Open yroskov opened 1 month ago
@thomasstjerne & @mdoering, could you please fix this long standing bug? GSD metadata in the CoL should reflect the version which was synced in the project, but not the version currently imported into the CLB.
(just in case, WFerns GSD was synced 2024-07-09; WPlants - 2024-07-08)
The September edition was released on 2024-09-25.
Ferns were last imported 18th September and in July before that:
The fern sectors were synced last on the 30th September: https://api.checklistbank.org/dataset/3/sector/sync?datasetKey=1140 datasetAttempt: 66 # this is the version of the dataset import: https://api.checklistbank.org/dataset/1140/66.json
Before that on the 9th of July. datasetAttempt: 65 https://api.checklistbank.org/dataset/1140/65.json
The metadata for import 65 indeed looks odd:
"attempt":65,
"issued":"2024-09-18",
"version":"24.9, Sep 2024",
"created":"2024-09-18T14:01:09.739245",
"imported":"2024-07-08T14:10:37.195155"
@yroskov this problem was never mentioned to me before and I am very surprised to see this now. It was working now for more than 2 years.f
The fern sectors were synced last on the 30th September Yes, it is my today's work for CoL of October
this problem was never mentioned to me before and I am very surprised to see this now. It was working now for more than 2 years.f
I raised this many times during our stands up... (especially, in relation to IRMNG)

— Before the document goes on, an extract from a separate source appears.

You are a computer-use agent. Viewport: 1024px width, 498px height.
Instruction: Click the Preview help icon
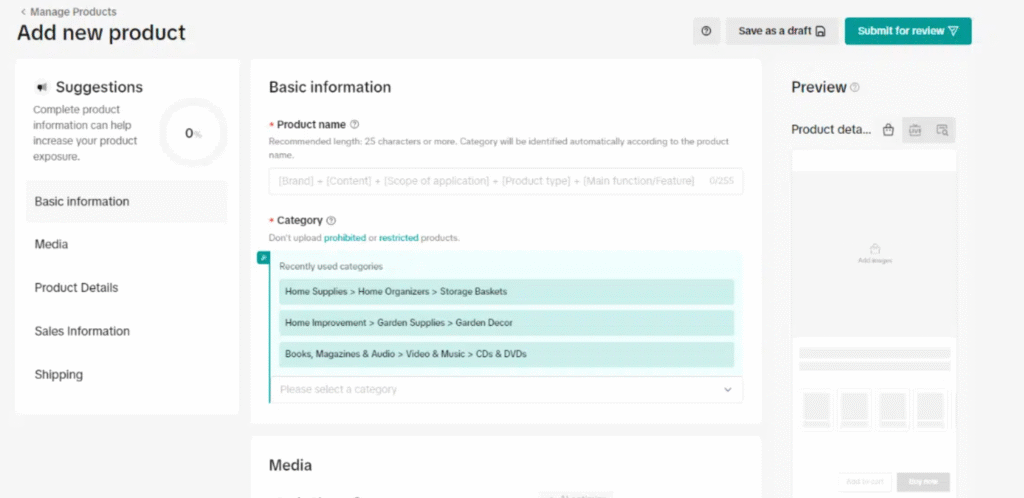pyautogui.click(x=855, y=88)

I believe I know what's going on. If you download the last archives they all lack metadata! That must be linked into wrong archival of metadata versions. I will look more into this tomorrow
I raised this many times during our stands up... (especially, in relation to IRMNG)
Can you point me to an old issue please?
Dataset metadata is only archived during imports, i.e. when no metadata is included in the archive there won't be any archival. And as the dataset metadata version is tied to the import attempt, it requires considerable refactoring to change that. The idea was that we do not want to archive every manual edit that is being done on a dataset, but instead allow manual changes via the UI or API to happen and only write a final version to the archive when a new one, through an import, shows up.
It seems we now rather need an independent metadata versioning system that has its own version number and will be triggered to archive a version when:
Every import and sync would then refer to a specific metadata version which can be retrieved from the archive.
@yroskov @gdower a quick fix from my side is not possible, this will take longer.
Maybe we can add metadata.yaml
files to these sources?
Maybe we can add metadata.yaml files to these sources?
Unfortunately, this can happen with any source. For example, quite often we get a notification about a new ITIS and do an import a few days before the release, without including that update in the release.
...and this happen to almost all GSDs imported by "third parties" out of our control, e.g. WCVP, WFO, Bryonames, all Lepidoptera, etc.
but datasets with metadata in imports are versioned fine, they are not a problem!
Describe the bug
New CoL release of September 2024 contains wrong metadata for World Plants and World Ferns.
Real versions of both GSDs are 19.4, Jun 2024 / 2024-06-30. (Indeed, new data versions were imported in CLB in Spetember 2024, but they were not synced by me in the CoL of September!). However, these incorrect versions (as 24.9, Sep 2024) are shown in GSD metadata in the September release:
https://www.catalogueoflife.org/data/dataset/1140
https://www.catalogueoflife.org/data/dataset/1141